Mostar train station

Right on time the train entered the station. However, we had a 30 minutes delay there without any obvious cause or communications. This train was (as well as the previous in Hrvatska) between full and overcrowded, in spite of the bad connections. I however learned soon why these carriages shouldn't go to other parts of europe: The window in our compartment was replaced, so it couldn't be opened any more (and we had no means of fresh air). That wasn't as bad as it sounded, as the train doors weren't locked, so someone opened the door while the train was moving and "locked" it with paper so we could get fresh air (and this configuration stayed all the way to Sarajevo at least, so it was that way for about 4 hours).

After leaving Mostar, there were soon signs between the train and the river that the area was mined, so one shouldn't go there. The train drives through beautiful landscape. After it got dark, the electric light within the train was not working, so we had (at best) our mobil phones to provide us with light (strange modern times).

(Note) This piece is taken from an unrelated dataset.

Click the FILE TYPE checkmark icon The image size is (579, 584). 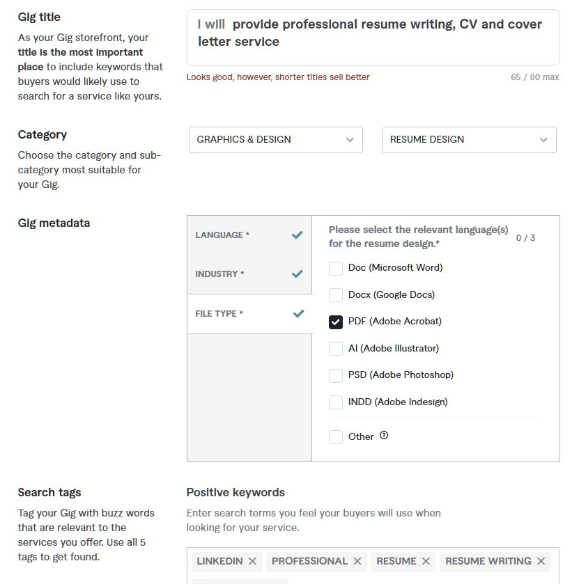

Mine warning between the train tracks and the River Neretva

In spite (or: because?) of these technical issues, I meet a few local people from Sarajevo and from all parts of Europe. So the train trip proved to be nice and entertaining, and I learned a bit about government issues there.

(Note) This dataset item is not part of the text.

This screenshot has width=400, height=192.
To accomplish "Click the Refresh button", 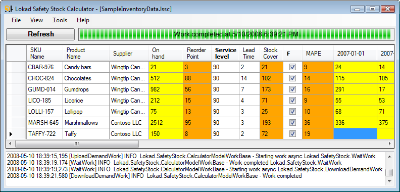I will coord(40,34).
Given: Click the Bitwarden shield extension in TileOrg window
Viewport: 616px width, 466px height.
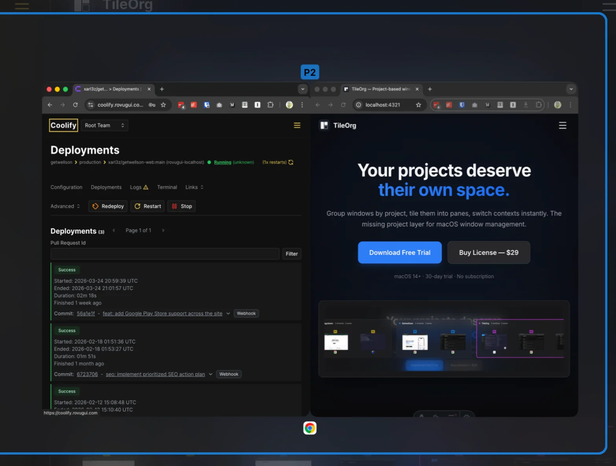Looking at the screenshot, I should coord(462,105).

Along the tracks, the signals were non-functional. The trains were directed only by flags (and hand-lights) from personal. On entering any station the train had to slow down till I got shown the relevant flag or hand-light that allowed it to leave the station again. Another heritage from the last war.

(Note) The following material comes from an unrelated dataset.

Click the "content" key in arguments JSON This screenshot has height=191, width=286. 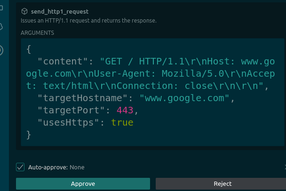(x=63, y=61)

With due delay, the train arrived in Sarajevo. Due to missing information at the tram stop, I didn't know that the trams to the train station didn't run that late (but I had the information that there would be trams if the train was on time). As it was late, I shortcut that by taking a taxi to the hotel (if I were to arrive in Sarajevo again, I would walk one tram station to the main line - but well, travelling is also about experiences).

Unplanned that evening was also the Sarajevo film festival, with one stage opposite of the hotel window. As this was almost closing down when I arrived in Sarajevo, nothing to worry but to enjoy.